Catalan PP leaders to present new financing plan for region
Proposal aimed at bringing independence drive to a halt Idea to reduce flow of revenues to other parts of Spain
In its bid to stop the drive for independence in the Catalonia region, the Popular Party is due to begin studying a proposal for a new financing scheme.
The draft is to be presented to party chiefs today by the PP's leader in Catalonia, Alicia Sánchez-Camacho, who is bitterly opposed to the campaign being run by regional premier Artur Mas to drum up support to hold a status vote next year.
Since the political tensions have flared up between Mas and his supporters and Prime Minister Mariano Rajoy, Sánchez-Camacho has become instrumental in helping the party deal with the crisis. She will take part in today's regular weekly meeting of the PP's top leaders, and has created a group — which is meant to start meeting once a month — to find solutions to the crisis in Catalonia.

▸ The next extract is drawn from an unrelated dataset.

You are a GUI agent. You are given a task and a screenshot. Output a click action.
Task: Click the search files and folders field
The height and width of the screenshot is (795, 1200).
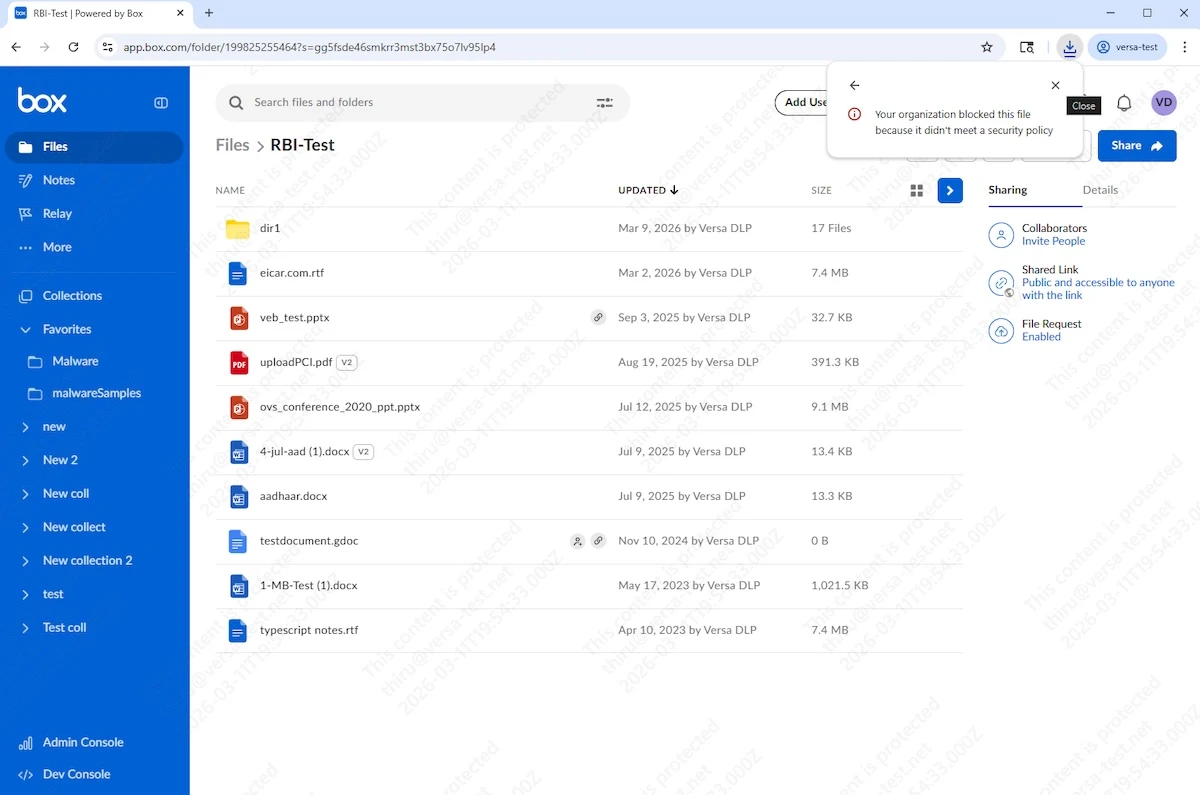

According to sources, Sánchez-Camacho's proposal for a new financing scheme is similar to one set up in Germany for distributing revenue among its states. Under her plan, Catalonia would be allowed to use money based on what the central government takes in tax revenues from the region.
Speaking to the Cadena Ser radio station on Monday morning, Sánchez-Camacho explained that while Catalonia cannot have an agreement like the Basque Country, which is able to spend the same amount of revenue that is raised in the region, the aim was inter-regional “solidarity with limits, as the German Länder enjoy.”
One of the biggest issues behind the independence drive — and which is constantly brought up by Mas and his supporters — is that Catalonia does not get its fair share of the money that the central government takes in taxes from its residents and industry.
The Rajoy government is firm in its decision, according to various sources, to prevent Mas from holding a referendum next year. Some in the PP administration believe that coming up with a separate financial scheme for Catalonia would be within the Constitution, pointing to the specifics outlined in LOFCA, the regional financial law, that concern the Canary Islands and the exclaves of Ceuta and Melilla.